選択した相手のカードを持ち主のデッキの一番下に戻す。

「ああ、そのことか。いいんだよ別に負けたって。俺はデュエリストじゃないんだから。勝ち負けにはこだわらないの」
「でも……」
「それに、カームを俺自身の手でリリースするとか考えられねえよ。こんなにかわいいのに」
「ま、マスター! もう……」
 そう言って視線を逸らしたカームの頬が朱を帯びているのを、ミハエルは見逃さなかった。

 ミハエル・サザーランドには、デュエルモンスターズのカードに宿る精霊を見る力がある。

 とは言っても、見えるのはこの<ガスタの静寂 カーム>だけなのだが。
「それより急ごうぜ。もうすぐ試合が始まっちまう。苦労して手に入れた『竜帝VS氷帝 世紀のデュエル!』のチケット。無駄にしたくないだろ?」
「……そうですね。行きましょうか」
 普通の人間から見れば、ぶつぶつと独り事を言っている奇妙な男がうれしそうに歩いている、摩訶不思議な光景が映ったことだろう。

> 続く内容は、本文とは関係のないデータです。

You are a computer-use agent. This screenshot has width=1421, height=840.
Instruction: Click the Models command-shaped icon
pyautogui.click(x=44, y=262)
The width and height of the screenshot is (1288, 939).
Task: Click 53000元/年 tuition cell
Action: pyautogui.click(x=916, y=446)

「おっ! いらっしゃいミハエル君。竜帝VS氷帝のデュエルはどうだった?」
「やっぱ生で見ると迫力が違うわ! TV中継見てただろ? 緊迫感溢れる一進一退の攻防、逆転に次ぐ逆転の連続、予想もしなかったようなプレイング……すっげえ面白かった! さすがはプロデュエリスト、ってとこだな! チケット譲ってくれてサンキュな、店長」
「あはは。楽しんでもらえたようで何よりだ。ミハエル君はデュエルを見るの好きだねぇ」
 プロデュエリスト同士による世紀の一戦を観戦し終えたミハエルは、行きつけのカードショップへと足を運んでいた。すでに時刻は午後10時を過ぎているが、社会人をメイン客層としているこの店には、仕事帰りと思われるスーツ姿の人影がちらほらと見える。
 観戦前に一度帰宅し着替えたミハエルは、薄手のパーカーに細身のジーンズといった出で立ちだ。肩まで伸びた金色の髪は女性のそれのように煌びやかで、前髪をピンで留めている。
「だからいつも言ってるだろ、店長。デュエルは見て楽しむもの、カードは集めて楽しむものだってな」
「それはよくわかんないねぇ。僕みたいなおっさんでも、デュエルするのは楽しいよ?」
 白髪交じりの頭をポリポリと掻いた小太りの店主は、店の奥に設置されたデュエルスペースを見ながら言った。
 自分の意見を理解されなかったミハエルは、呆れ気味にため息をつくと、
「んで、頼んでたものは見つかったの?」
 声のボリュームを落としつつ、話題を切り換えた。
「ああ、<水霊使いエリア>かい? 色々探してはいるんだけどねぇ。ただのノーマルカードなのに、なかなか見つからないんだ」
「こっちも研修で遠出したついでに何軒かカードショップを回ってみたんだが、収穫ゼロ。絶版になっているとはいえ、ここまで探しても1枚も出てこないってのは異常じゃないか? 他の<霊使い>シリーズはコンプリートしてあるのに」
「そうだねぇ」
 うんうんと頷いた店主は、大きく首をひねる。
 <霊使い>シリーズとは、可憐な美少女が描かれた(例外もあるが)イラストが目を引くカード群の総称である。こういった類のカードに目がないミハエルは、真っ先に<霊使い>シリーズはコレクションし始めていた。
 しかし、最後の1枚である<水霊使いエリア>だけが未だに手に入らないでいる。世界にたった1枚しかない超レアカードというならそれも納得がいくが、<水霊使いエリア>はごく普通のノーマルカードだ。
「…………」
 気配を感じ視線を向けてみれば、ミハエルの傍にいたカームが、ぷうと頬を膨らませていた。人前ではカームとの会話は控えているが、思わずからかいたくなってしまうほど可愛らしく仕草だ。
「しょうがねえ。せっかく来たんだし、何か買っていくか……」
 とはいえ、これ以上カームの機嫌を損ねてはまずい。脳内にあるコレクションリストを思い出しながら、レアカードが並べられたショーケースを眺めていたときだった。
「……外が騒がしいね。こんな時間だっていうのに」
 店主が裏口の方を見つつ、ポツリと呟いた。
 つられて耳を傾けてみると、確かにガヤガヤと騒がしい声が聞こえてきた。数人の男たちが集まって、何やら騒いでいるようだ。
 その騒音の中に、デュエルディスクがカードをスキャンする際に発する音が混じっているのに、ミハエルは気付く。
「デュエルしてるみたいだな。俺ちょっと見てくるよ」
「気をつけてね……ってセキュリティ捜査官の君に言うセリフじゃなかったか。ガラの悪い連中なら、適当に散らしておいてよ」
「りょーかいっと。じゃ、ディスク借りてくぜ」
 ひょい、とカウンターに飾られていたデュエルディスクをかすめ取ったミハエルは、店主の返事を待たずに店を後にした。